Almecegueira

Hedwigia balsamifera Swartz, Bursera balsamifera Pers, Humiria balsamifera Aublet, Incenso brasileiro, Bálsamo houmiri, Família das terebinthaceas

Almecegueira

    História Natural. Cálice com cinco divisões, corola de cinco sepálas aderente ao receptáculo, vinte estaminas periginas; ovário superior, ovoido; estilo singelo cabeludo, fruto de cinco cápsulas monospermas.  Árvore de tamanho elevado, alcançando de quarenta a sessenta pés de altura. A Almecegueira apresenta uma casca espessa, avermelhada e uma madeira dura, de uma cor vermelho escuro. Suas folhas são alternas, verdes e de ponta aguda. As folhas nascentes são avermelhadas, as flores são brancas e pequenas. Encontra-se em número nas províncias do norte sobretudo no Pará e Rio Negro. Cresce também na Bahia, em Pernambuco e Minas Gerais. Pelas incisões que praticam na casca, decorre uma substância resinosa líquida, transparente, acre, amarelada que se torna mais consistente pela única exposição ao ar, constituindo estalactites de um branco amarelo.
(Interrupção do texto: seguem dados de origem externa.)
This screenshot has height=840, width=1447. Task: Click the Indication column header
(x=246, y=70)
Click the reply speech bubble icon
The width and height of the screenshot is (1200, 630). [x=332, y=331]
    Análise Química. Mr. Bonastre demonstrou que sobre cem partes da resina se observa, óleo volátil 12; extrato muito amargo 2,8; matéria combinada com cal 8; sais à base de potassa e de magnésia 4; resina 74; sous resina ou burserina 5; perda 5 (Journal de Pharmacie t.13, p. 485) A burserina é pulverulenta, insípida, sem cheiro; solúvel dentro do éter, insolúvel dentro do álcool frio.

     Propriedades. O uso do incenso brasileiro é muito avaliado no curativo das moléstias de peito e sobretudo da tísica pulmonar. Convém igualmente nas diarreias crônicas. Aplicado sobre a pele na forma de emplasto ou de unguento, produz uma ligeira rubefação e mitiga as dores do reumatismo. O óleo essencial que se extrai da Almecegueira combate o verme solitário, como o fazem os purgantes drásticos. Diz o Martius que se deixa secar em cima da árvore a resina líquida, a qual depois serve para ser queimada nas igrejas, o que faz suspeitar que em estado fresco a resina contém porção de ácido benzoico. O Descourtilz assevera que se prescreve a mesma resina no tratamento da epilepsia. Faz-se com a solução da resina uma água que se assemelha ao alcatrão. O óleo essencial administra-se por oitava ou duas em uma emulsão. Dão-se as pílulas compostas da parte resinosa como estimulantes dos órgãos respiratórios na dose de duas até oito por dia.